== Work instructions ==
Range to output from the entries below: the line containing "The height and width of the screenshot is (808, 1148)." through the line containing "Given: Enable the 过滤的数据 checkbox". Set it down exactly, ends included, nothing else.

== Task inputs ==
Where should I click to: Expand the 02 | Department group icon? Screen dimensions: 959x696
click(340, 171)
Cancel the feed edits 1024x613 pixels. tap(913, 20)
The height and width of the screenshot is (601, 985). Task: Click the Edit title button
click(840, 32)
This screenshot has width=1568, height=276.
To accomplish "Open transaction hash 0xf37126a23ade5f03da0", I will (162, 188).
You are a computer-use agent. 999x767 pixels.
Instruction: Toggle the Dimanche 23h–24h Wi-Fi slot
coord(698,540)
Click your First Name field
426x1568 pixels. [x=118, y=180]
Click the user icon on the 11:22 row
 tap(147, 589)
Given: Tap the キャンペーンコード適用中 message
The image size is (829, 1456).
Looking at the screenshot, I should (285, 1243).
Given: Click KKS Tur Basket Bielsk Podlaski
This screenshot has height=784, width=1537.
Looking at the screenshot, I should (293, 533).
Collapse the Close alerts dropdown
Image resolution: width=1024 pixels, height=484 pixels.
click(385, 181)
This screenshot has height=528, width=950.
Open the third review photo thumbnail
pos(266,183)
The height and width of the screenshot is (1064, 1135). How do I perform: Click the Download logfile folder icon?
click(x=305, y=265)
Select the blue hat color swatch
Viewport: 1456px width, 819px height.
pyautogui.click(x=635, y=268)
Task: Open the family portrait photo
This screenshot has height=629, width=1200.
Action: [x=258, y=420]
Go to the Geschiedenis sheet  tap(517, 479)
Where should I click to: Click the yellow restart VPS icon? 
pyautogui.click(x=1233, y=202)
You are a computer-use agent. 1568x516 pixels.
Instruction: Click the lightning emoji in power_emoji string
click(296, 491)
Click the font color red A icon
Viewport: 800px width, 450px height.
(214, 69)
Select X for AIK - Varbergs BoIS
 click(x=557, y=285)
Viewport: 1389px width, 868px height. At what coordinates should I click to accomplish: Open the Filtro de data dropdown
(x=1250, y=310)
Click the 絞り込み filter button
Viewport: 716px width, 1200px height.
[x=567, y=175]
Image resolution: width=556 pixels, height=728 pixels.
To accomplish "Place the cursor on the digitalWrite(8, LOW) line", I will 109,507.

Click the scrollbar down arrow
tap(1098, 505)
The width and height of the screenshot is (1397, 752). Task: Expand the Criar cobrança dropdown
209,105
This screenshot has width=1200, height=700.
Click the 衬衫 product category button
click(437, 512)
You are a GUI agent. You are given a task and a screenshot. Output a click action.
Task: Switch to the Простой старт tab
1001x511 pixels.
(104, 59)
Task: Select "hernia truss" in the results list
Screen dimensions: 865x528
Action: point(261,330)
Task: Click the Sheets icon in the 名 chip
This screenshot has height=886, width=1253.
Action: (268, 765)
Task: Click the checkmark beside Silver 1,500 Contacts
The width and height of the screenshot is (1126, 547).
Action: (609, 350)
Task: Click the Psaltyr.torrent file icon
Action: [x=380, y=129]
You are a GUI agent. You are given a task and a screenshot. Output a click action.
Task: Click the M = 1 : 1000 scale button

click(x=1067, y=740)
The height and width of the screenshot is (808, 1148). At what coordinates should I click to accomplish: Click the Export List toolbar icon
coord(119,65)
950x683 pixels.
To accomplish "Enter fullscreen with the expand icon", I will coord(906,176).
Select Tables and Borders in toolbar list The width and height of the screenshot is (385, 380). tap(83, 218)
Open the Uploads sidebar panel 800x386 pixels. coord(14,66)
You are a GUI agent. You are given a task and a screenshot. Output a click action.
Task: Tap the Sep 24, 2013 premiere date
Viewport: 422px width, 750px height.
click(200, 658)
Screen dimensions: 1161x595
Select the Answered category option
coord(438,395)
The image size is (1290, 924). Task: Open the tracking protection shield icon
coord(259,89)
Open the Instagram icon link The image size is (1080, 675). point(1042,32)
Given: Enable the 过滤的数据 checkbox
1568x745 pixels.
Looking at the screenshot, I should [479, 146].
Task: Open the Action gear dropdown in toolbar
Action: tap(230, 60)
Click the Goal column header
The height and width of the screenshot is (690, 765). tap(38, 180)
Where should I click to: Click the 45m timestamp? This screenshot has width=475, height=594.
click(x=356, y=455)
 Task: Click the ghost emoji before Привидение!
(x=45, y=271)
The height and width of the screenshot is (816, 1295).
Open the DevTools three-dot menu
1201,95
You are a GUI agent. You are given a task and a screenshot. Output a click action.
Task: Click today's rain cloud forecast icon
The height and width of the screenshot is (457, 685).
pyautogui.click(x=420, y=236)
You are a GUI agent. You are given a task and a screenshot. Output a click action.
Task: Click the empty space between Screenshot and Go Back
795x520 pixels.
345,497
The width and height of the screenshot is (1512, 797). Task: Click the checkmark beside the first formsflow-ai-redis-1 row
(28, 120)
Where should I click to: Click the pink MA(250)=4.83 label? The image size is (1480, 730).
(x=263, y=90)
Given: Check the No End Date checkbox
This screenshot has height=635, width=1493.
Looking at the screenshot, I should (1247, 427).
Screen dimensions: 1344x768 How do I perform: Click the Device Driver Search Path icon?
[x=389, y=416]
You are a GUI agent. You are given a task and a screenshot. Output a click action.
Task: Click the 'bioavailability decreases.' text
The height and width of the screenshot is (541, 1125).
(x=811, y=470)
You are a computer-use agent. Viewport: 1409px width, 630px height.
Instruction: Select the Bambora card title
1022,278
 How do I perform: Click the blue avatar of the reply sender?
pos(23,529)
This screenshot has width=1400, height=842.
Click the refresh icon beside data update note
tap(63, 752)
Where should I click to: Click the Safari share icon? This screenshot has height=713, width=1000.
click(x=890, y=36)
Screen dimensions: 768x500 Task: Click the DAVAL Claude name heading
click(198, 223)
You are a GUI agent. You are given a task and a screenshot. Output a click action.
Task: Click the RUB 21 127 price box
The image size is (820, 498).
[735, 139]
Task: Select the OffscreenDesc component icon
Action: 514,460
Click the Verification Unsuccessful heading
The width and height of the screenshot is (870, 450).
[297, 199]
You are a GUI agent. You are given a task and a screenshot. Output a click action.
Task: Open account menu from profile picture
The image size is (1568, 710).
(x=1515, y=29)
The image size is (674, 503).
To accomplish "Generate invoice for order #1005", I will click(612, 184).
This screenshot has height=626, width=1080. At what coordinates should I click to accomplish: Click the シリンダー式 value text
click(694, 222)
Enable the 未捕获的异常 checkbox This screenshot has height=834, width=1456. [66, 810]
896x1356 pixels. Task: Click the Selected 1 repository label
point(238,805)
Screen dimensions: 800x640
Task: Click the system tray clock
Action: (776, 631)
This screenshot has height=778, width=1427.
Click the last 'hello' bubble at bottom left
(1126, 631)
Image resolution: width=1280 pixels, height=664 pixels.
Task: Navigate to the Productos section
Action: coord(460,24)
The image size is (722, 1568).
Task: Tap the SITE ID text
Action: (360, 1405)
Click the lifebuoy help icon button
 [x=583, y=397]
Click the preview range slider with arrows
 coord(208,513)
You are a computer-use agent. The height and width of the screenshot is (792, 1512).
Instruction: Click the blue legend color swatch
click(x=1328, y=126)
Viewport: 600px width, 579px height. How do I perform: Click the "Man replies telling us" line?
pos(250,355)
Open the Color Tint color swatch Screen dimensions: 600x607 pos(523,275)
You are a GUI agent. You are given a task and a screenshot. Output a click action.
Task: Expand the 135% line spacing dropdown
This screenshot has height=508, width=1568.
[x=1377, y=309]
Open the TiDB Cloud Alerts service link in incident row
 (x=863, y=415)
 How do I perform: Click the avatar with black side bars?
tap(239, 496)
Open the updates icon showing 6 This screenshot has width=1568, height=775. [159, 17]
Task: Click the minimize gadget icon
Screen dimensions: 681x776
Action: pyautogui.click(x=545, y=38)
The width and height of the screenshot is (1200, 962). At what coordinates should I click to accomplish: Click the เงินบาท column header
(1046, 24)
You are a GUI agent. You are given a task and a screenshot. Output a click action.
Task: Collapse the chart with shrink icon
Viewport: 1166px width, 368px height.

== Response below ==
The height and width of the screenshot is (808, 1148). At what coordinates should I click to accomplish: Click the Export List toolbar icon
coord(119,65)
950x683 pixels.
To accomplish "Enter fullscreen with the expand icon", I will coord(906,176).
Select Tables and Borders in toolbar list The width and height of the screenshot is (385, 380). tap(83, 218)
Open the Uploads sidebar panel 800x386 pixels. coord(14,66)
You are a GUI agent. You are given a task and a screenshot. Output a click action.
Task: Tap the Sep 24, 2013 premiere date
Viewport: 422px width, 750px height.
click(200, 658)
Screen dimensions: 1161x595
Select the Answered category option
coord(438,395)
The image size is (1290, 924). Task: Open the tracking protection shield icon
coord(259,89)
Open the Instagram icon link The image size is (1080, 675). point(1042,32)
Given: Enable the 过滤的数据 checkbox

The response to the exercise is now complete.